In this latest case, a plant hire owner has been jailed for the maximum two years allowed under the law after a worker died in a crane collapse.
Maintenance failures
The court was told two workers were in the platform’s basket removing netting from a Glasgow office block when the boom buckled and collapsed. The safety rigger plunged 90ft from a raised platform when a cherry-picker buckled. A co-worker suffered serious injuries.
The court heard a similar incident happened the year before on the same platform, but fortunately did not result in any serious harm. However, although the manufacturer recommended a boom section be replaced, it was instead given a much cheaper repair. Health & Safety investigators found a catalogue of other faults. Indeed, the platform’s poor maintenance was described as “an accident waiting to happen”.

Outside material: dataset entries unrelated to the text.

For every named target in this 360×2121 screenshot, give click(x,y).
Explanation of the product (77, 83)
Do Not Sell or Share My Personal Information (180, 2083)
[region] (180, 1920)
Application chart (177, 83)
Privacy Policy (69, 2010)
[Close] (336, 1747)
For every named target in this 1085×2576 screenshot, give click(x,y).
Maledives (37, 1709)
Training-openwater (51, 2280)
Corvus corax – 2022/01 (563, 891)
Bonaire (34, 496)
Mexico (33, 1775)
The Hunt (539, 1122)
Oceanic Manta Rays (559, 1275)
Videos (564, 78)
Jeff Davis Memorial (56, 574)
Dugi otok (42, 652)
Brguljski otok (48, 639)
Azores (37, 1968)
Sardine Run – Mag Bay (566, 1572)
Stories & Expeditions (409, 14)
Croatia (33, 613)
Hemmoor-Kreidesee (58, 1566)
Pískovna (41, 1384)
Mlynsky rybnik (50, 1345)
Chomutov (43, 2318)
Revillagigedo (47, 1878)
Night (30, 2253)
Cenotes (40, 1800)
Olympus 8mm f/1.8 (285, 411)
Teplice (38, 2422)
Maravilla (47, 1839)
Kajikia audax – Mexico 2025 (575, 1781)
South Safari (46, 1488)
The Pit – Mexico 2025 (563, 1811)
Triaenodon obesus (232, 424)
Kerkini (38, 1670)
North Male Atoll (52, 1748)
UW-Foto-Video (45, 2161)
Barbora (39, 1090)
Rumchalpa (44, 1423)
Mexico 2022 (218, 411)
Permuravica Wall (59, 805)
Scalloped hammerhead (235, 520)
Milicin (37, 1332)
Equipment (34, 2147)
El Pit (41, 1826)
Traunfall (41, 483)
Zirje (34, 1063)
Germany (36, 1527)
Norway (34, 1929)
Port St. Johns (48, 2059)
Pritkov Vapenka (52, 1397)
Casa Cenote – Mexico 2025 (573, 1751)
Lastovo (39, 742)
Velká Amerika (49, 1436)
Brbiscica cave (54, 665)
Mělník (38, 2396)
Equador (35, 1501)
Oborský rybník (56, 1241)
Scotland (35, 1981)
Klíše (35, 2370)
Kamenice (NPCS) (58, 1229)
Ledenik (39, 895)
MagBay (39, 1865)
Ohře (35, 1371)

The judge described the attitude of Lanarkshire businessman Donald Craig and his company Craig Services & Access Limited as “cavalier”. Craig was said to have been untruthful over the platform’s condition and to have gambled with the lives of those using the cherry-picker. His breach of duty was so serious and had such tragic consequences that the judge said she had no alternative but to impose the maximum custodial sentence of two years’ imprisonment.
Duty of care
The judge underlined the fact the company had a duty to make sure workers were not “so far as reasonably practicable” exposed to the risk of serious injury or death. The company also had an absolute duty to maintain the cherry-picker in good repair. It should have been thoroughly inspected at least every six months. The company’s cavalier attitude to safety broke all three duties.
Craig and his company denied Health & Safety breaches but were found guilty of three charges relating to the platform’s collapse and failures in maintaining and using it. They were fined £61,000 in total.
Another company JM Access Solutions Ltd was fined £30,000 for failing to adequately inspect the platform following an instruction by Craig to repair the damaged boom.
The fines though mean little as Craig’s company is in liquidation with substantial debts while JM Access Solutions has stopped trading with a negative net worth.
Entirely preventable
Health & Safety officials said the tragedy could have been avoided had Craig and his company followed advice and safely maintained the cherry-picker.
The Health & Safety Executive (HSE) said the incident was entirely preventable, particularly as Craig ignored advice to replace the damaged boom and that the cheap repair left it in an unsafe condition. The HSE stressed “A mobile work platform is a safety critical piece of equipment and it was highly foreseeable that such a repair would risk the lives of those using the equipment.”
The HSE went on to say the catalogue of defects showed Craig Services “did not have an adequate proactive maintenance and reactive repair system in place”.